— start Text provided —
By which I mean, it would be received as more than a little faux paus.
For example, I know there’s more than a few of us alternative country and folk music lovers in the area that would like to blow our brains out if we hear “Wagon Wheel” one more time.
It’s like if you read “On the Road” and then thought you didn’t have to read any more books. It’s a great intro to this roving circus of cocaine country, indie-folk and folk-core, but you gotta dig deeper, see the really meaty stuff.
In fact, one could say their were two rival factions of Rhythm and Roots the past few years – those aforementioned Boomers who think they’re hip because they know who Darrell Scott and Scott Miller are and shout out “Johnson City, Tennessee!” every time another band covers “Wagon Wheel” …
And then there’s the throngs of young mountain hipsters – university kids who’ve taken to wearing longs beards and cowboy boots with their skinny jeans. Kids who are all playing banjo and reading Southern novels and figuring out ways to make vegan gravy. Lots of cute little cowgirls. That’s what they are to me, unfortunately and nothing else.
I hate to say it but now that tattoos and crazy hair and piercings and everything are the preppy thing to do, girls who want to be the hot counterculture somethings are going to old print dresses and boots and less makeup and everything, which is very aesthetically pleasing to me in its naturalism, but you just start to see through the fashion and scene intentions of the boys and the girls at these things and it can ruin the music for you a little, being jaded about that.
And then there’s feeling dumb or guilty if you think you’ve played into the whole scene that’s already being sold back to us by vintage apparel companies. But I digress.
Those kids danced with fervor at some of the key folk-core acts like Dr. Dog, The Felice Brothers, The New Familiars, Folk Soul Revival and so on.
— end Text provided —
-- Instructions --
[A] Answer these from the Rhythm and Roots passage:
(i) Which song do the area's alternative country and folk fans never want to hear again?
(ii) Which two musicians do the Boomers know about?
(iii) At which acts did the young crowd dance with fervor?
[B] Copy the Rhythm and Roots passage, starting at "I hate to say" and ending at "jaded about that.".
[C] Please write what follows the last sentence of the Rhythm and Roots passage.
— start Data extract —
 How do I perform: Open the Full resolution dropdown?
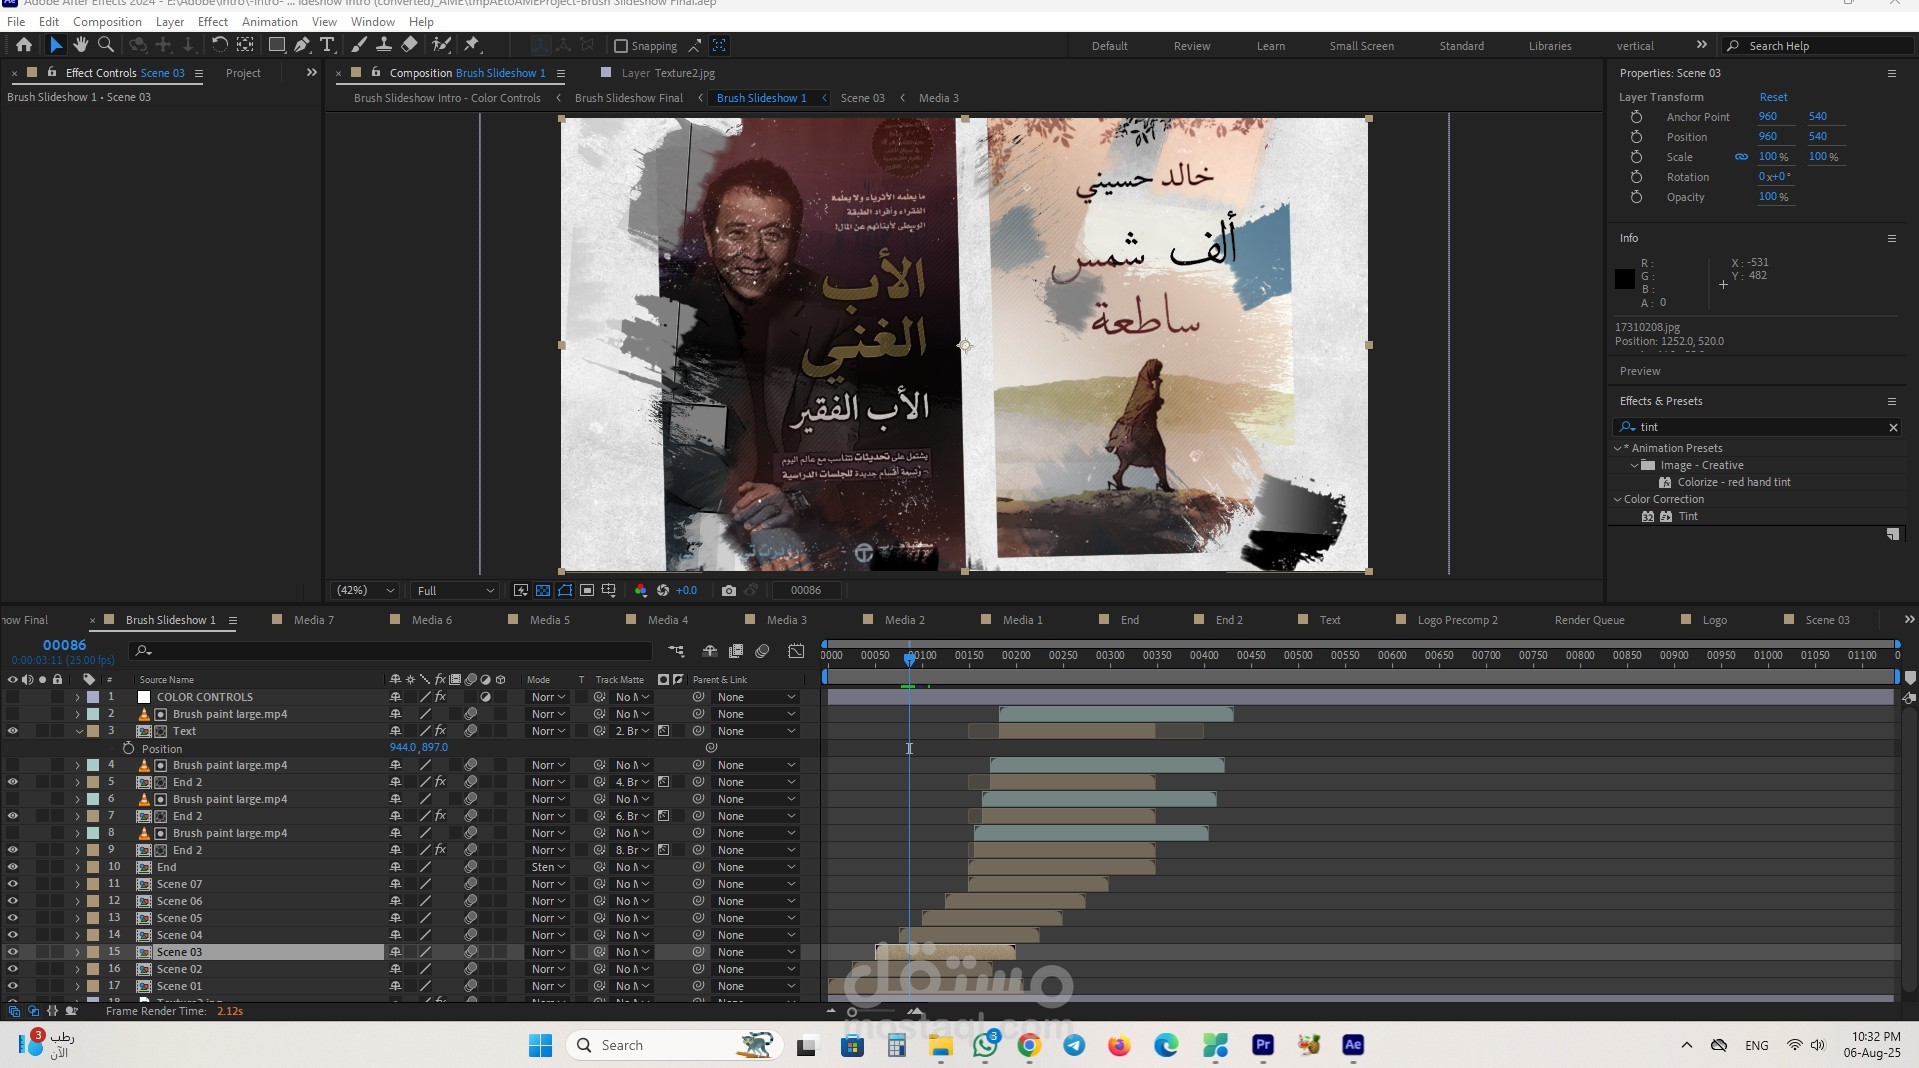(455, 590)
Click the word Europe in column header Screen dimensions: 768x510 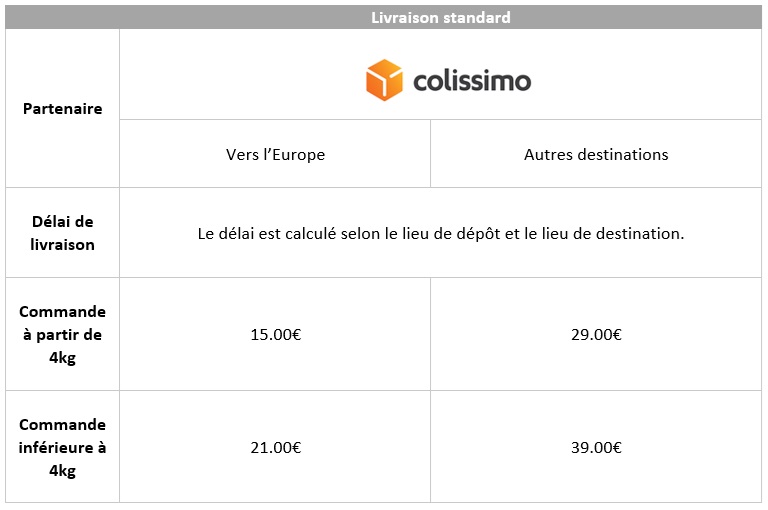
— end Data extract —
-- The replies --
[A]
(i) "Wagon Wheel"
(ii) Darrell Scott and Scott Miller
(iii) Dr. Dog, The Felice Brothers, The New Familiars and Folk Soul Revival

[B]
I hate to say it but now that tattoos and crazy hair and piercings and everything are the preppy thing to do, girls who want to be the hot counterculture somethings are going to old print dresses and boots and less makeup and everything, which is very aesthetically pleasing to me in its naturalism, but you just start to see through the fashion and scene intentions of the boys and the girls at these things and it can ruin the music for you a little, being jaded about that.

[C]
And it is a great kind of sound because its danceable and rocks, but it doesn’t blow out your eardrums – it’s music played on all these acoustic instruments but it’s so dynamic you feel the grooves and you got to dance.
For music that can be imbued with that punk traveling man spirit but be understandable lyrically is big for me, and as a writer I love to hear what they have bouncing around in there.
Luckily the $20 ticket price kept a lot of the hoodlums out so it was more people there to see the music and less a huge crowd like that of Blue Plum, but even Rhythm and Roots is starting to get a little too crowded for Bristol’s tiny little downtown.
Beer and bathroom lines and even food vendors were just swamped the entire time.
But listen out there, you who have not yet attended the spectacle: for my money there’s not a more vital, hip and happening place to be in the Tri-Cities any time of year than the Bristol Rhythm and Roots Reunion.
It’s the only festival in the entire area whose artists are routinely and glowingly reviewed by the likes of Rolling Stone, Paste, SPIN and more.
In short, just make sure you buy your tickets early next year and check it out.